• **PROMPT**
What is the number of lines in the data that contain "Orange"? Respond with nothing else.

• **PROVIDED RECORDS**
- - -

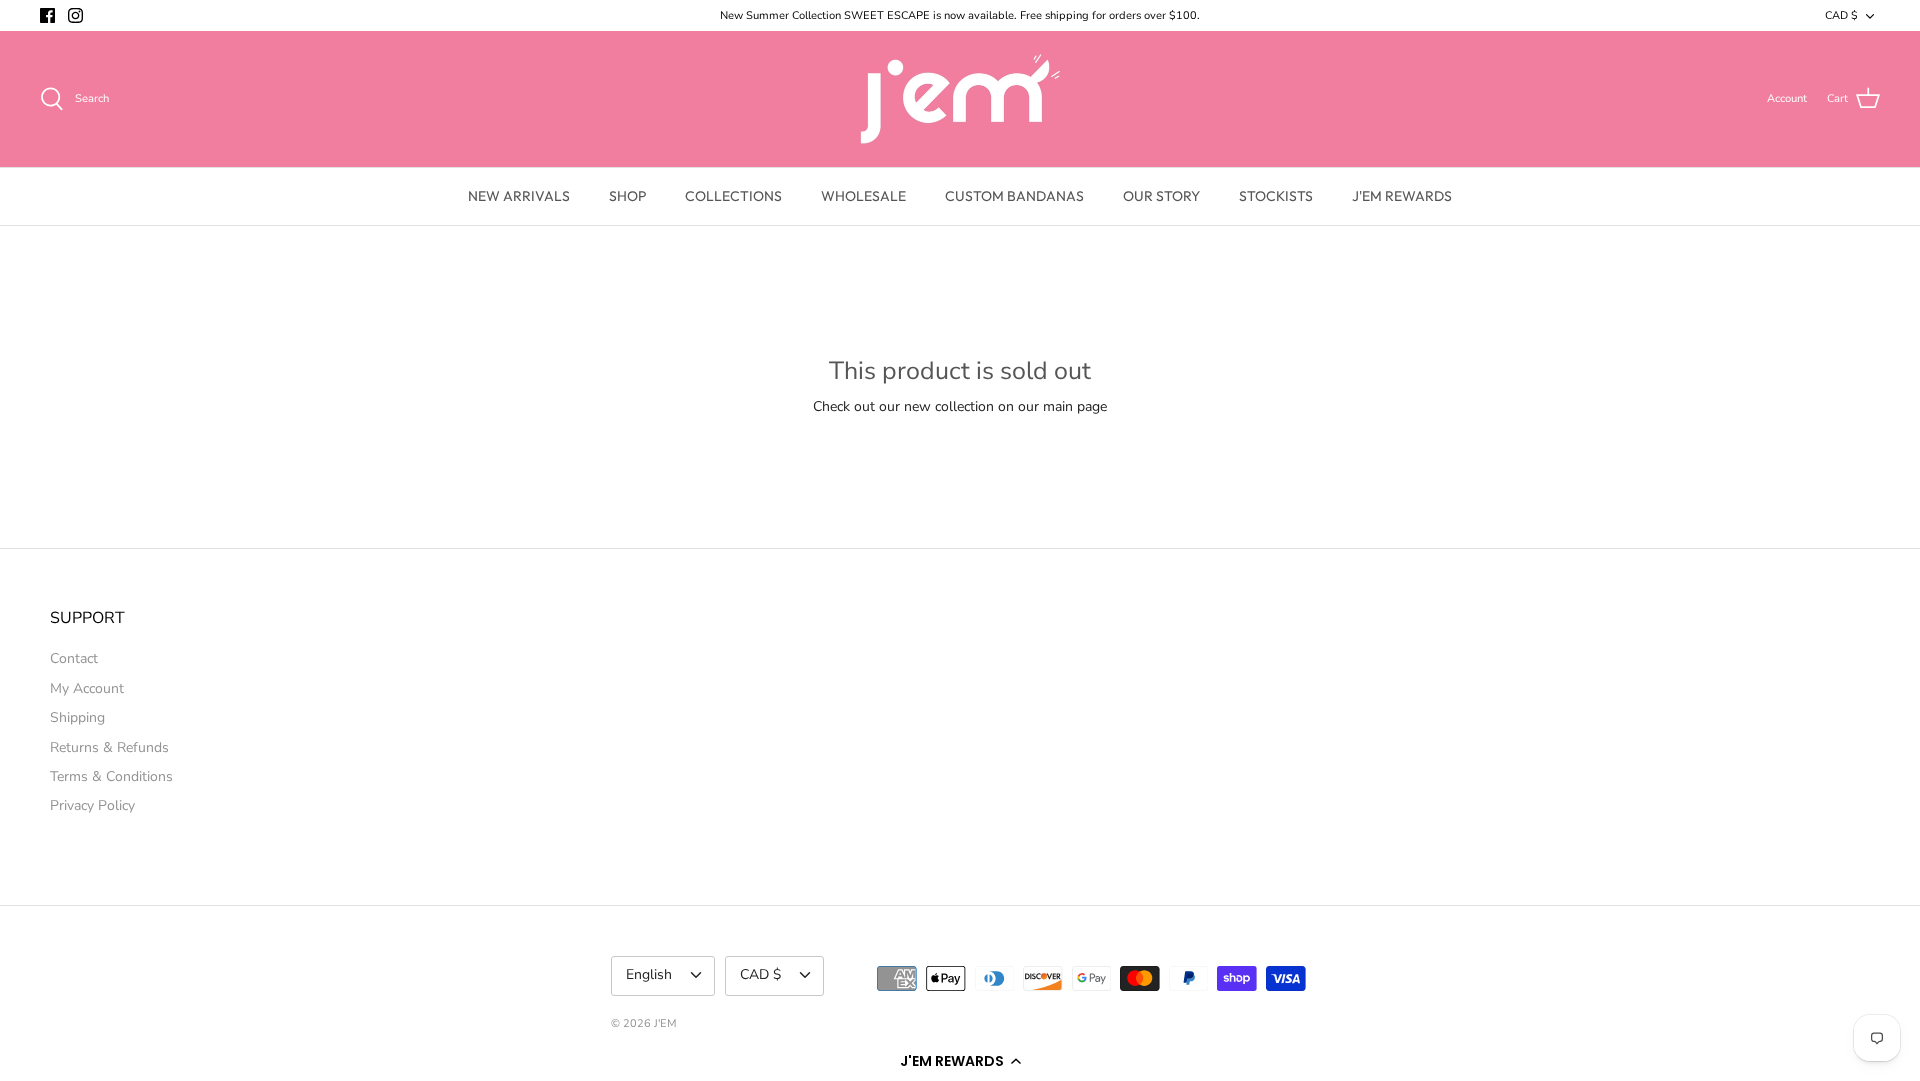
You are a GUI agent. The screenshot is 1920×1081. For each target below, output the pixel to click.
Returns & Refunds (109, 747)
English (649, 974)
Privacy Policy (92, 805)
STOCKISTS (1276, 196)
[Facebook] (47, 15)
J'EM (665, 1023)
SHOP (627, 196)
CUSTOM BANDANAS (1014, 196)
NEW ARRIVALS (519, 196)
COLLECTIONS (733, 196)
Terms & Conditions (111, 776)
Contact (74, 658)
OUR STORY (1161, 196)
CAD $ (1841, 15)
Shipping (77, 717)
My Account (87, 688)
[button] (960, 1061)
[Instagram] (75, 15)
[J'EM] (960, 99)
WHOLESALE (863, 196)
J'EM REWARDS (1402, 196)
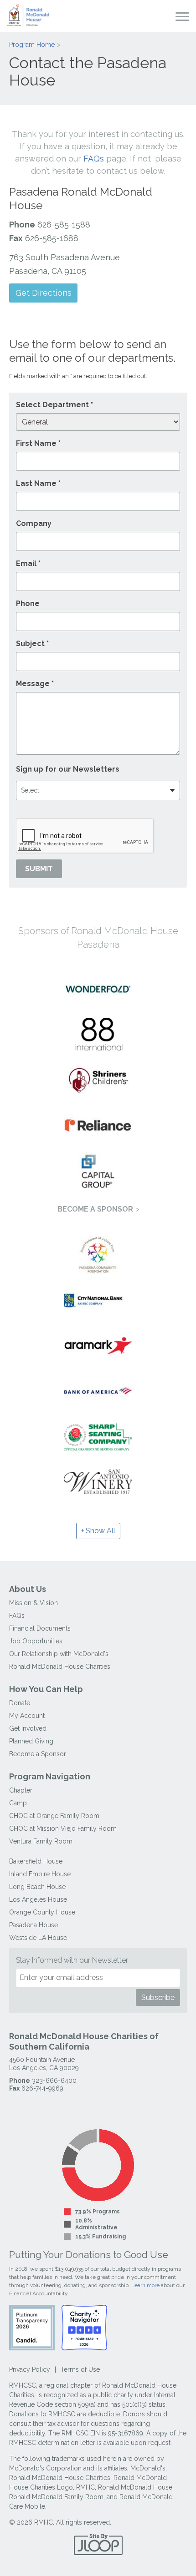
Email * (28, 563)
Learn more (145, 2285)
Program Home (32, 44)
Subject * (32, 643)
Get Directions (43, 293)
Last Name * (38, 483)
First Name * (38, 443)
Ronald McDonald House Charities (59, 1666)
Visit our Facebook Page (16, 2107)
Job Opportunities (35, 1641)
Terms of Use (80, 2369)
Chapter (20, 1790)
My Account (27, 1715)
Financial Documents (40, 1628)
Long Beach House (37, 1886)
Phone (28, 603)
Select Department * (54, 404)
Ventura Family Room (40, 1841)
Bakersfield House (35, 1861)
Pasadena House (33, 1925)
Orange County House (42, 1912)
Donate (19, 1703)
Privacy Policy (29, 2369)
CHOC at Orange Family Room (54, 1815)
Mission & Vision (33, 1602)
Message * (35, 683)
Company (34, 523)
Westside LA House (38, 1937)
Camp (18, 1803)
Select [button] (30, 790)
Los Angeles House (38, 1899)
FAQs (93, 158)
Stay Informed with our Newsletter (72, 1960)
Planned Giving (31, 1741)
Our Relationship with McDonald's (58, 1653)
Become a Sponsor (95, 1209)
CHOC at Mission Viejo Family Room (63, 1828)
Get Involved (27, 1728)
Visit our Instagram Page (34, 2107)
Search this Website (164, 16)
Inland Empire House (40, 1874)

- - -

• **RESPONSE BELOW**
2